If the little carriage had been less near to us, I doubt if I could have got her away; but it was so near that we were there before she had recovered the hurry of being urged from the rock. I did not remain there with her two minutes. Certainly within five, I had the inexpressible satisfaction of seeing her—from the point we had sat on, and to which I had returned—half supported and half carried up some rude steps notched in the cliff, by the figure of an active man. With that figure beside her, I knew she was safe anywhere. ["Part Four," p. 139.]

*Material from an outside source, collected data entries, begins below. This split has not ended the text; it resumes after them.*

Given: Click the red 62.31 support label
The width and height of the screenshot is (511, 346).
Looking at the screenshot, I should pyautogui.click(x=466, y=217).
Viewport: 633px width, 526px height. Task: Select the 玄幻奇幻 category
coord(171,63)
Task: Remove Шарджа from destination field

In "Hunted Down", the short story which Dickens so successfully marketed in the United States, the first-person narrator is also an active agent in the plot as he attempts to save the heiress, Miss Niner, from her predatory uncle, the poisoner Julius Slinkton. As the story first appeared in instalments outside the context of Dickens's "Extra Christmas Numbers" in two unconnected periodicals and well outside the Christmas season — The New York Ledger (20 and 27 August, and 3 September 1859) and All the Year Round (4 and 11 April 1860), it has little in common with the Christmas Stories from Dickens's own periodicals with which it shares space in Volume 16 of the Charles Dickens Library Edition (1910). Furthermore, not previously illustrated, the text offered Harry Furniss no models of illustration against which to react. Certainly, the beach at Scarborough is visually more interesting as a setting than the glass-partitioned London insurance office, where the action opens, and Sampson's trying to warn Miss Niner of her imminent danger is one of the key moments in the plot.

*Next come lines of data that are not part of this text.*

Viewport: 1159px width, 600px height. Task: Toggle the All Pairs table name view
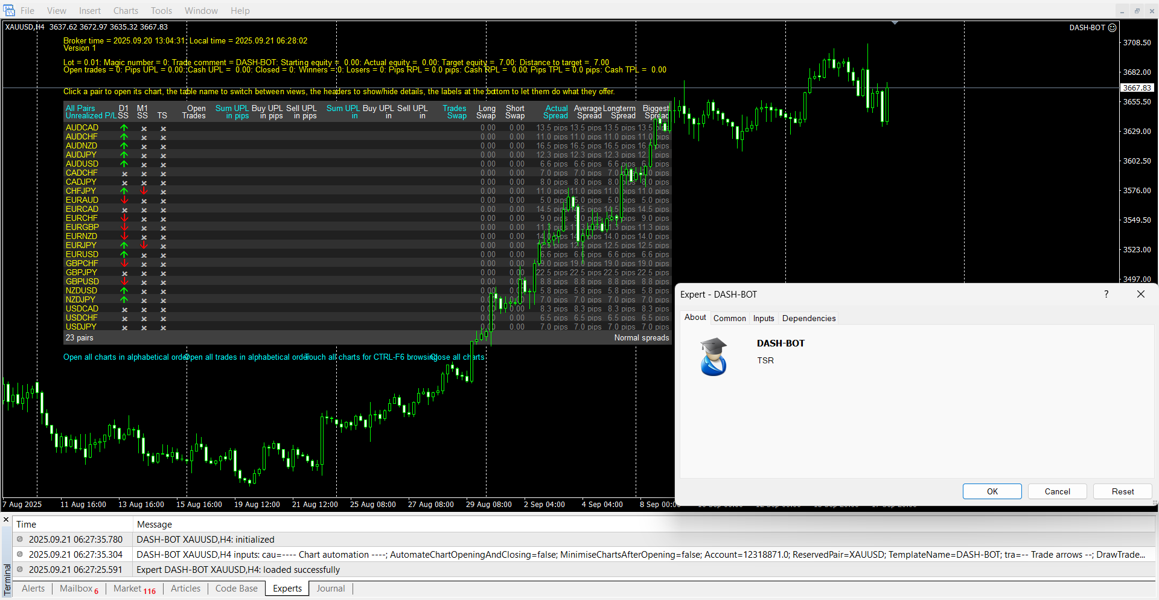point(80,109)
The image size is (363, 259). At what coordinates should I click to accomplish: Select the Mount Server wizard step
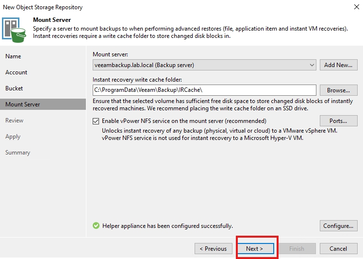(23, 104)
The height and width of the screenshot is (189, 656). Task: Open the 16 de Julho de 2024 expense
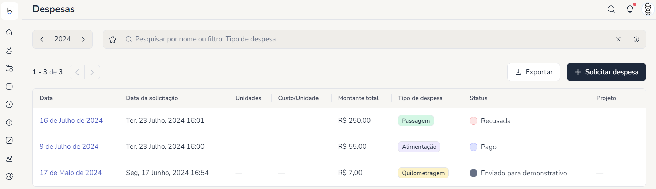coord(71,121)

The first-person narrator, the manager of a London assurance office, is reflecting on the time some decades earlier when he was a youthful urban professional. Mr. Sampson explains that he was then an insurance agent who held a policy on one Alfred Beckwith, the next victim of the Wainewright-style poisoner, the arch-hypocrite Julius Slinkton. However, "Alfred Beckwith" is a mere pseudonym; he is in fact an actuary in disguise, a young man named Meltham, who (having had considerable experience with life insurance as an employee of the Inestimable Company) intends to trap the murderer of his late beloved, Slinkton's (unnamed) other niece, just twenty-three years old. The "wheel" or invalid who shadows Miss Niner on the beach is none other than Meltham, who, having assumed the guise of a dipsomaniac Beckwith, has moved into rooms in the Middle Temple, London, near Slinkton's own, in order to presented himself as another victim ready-made for the designing Slinkton.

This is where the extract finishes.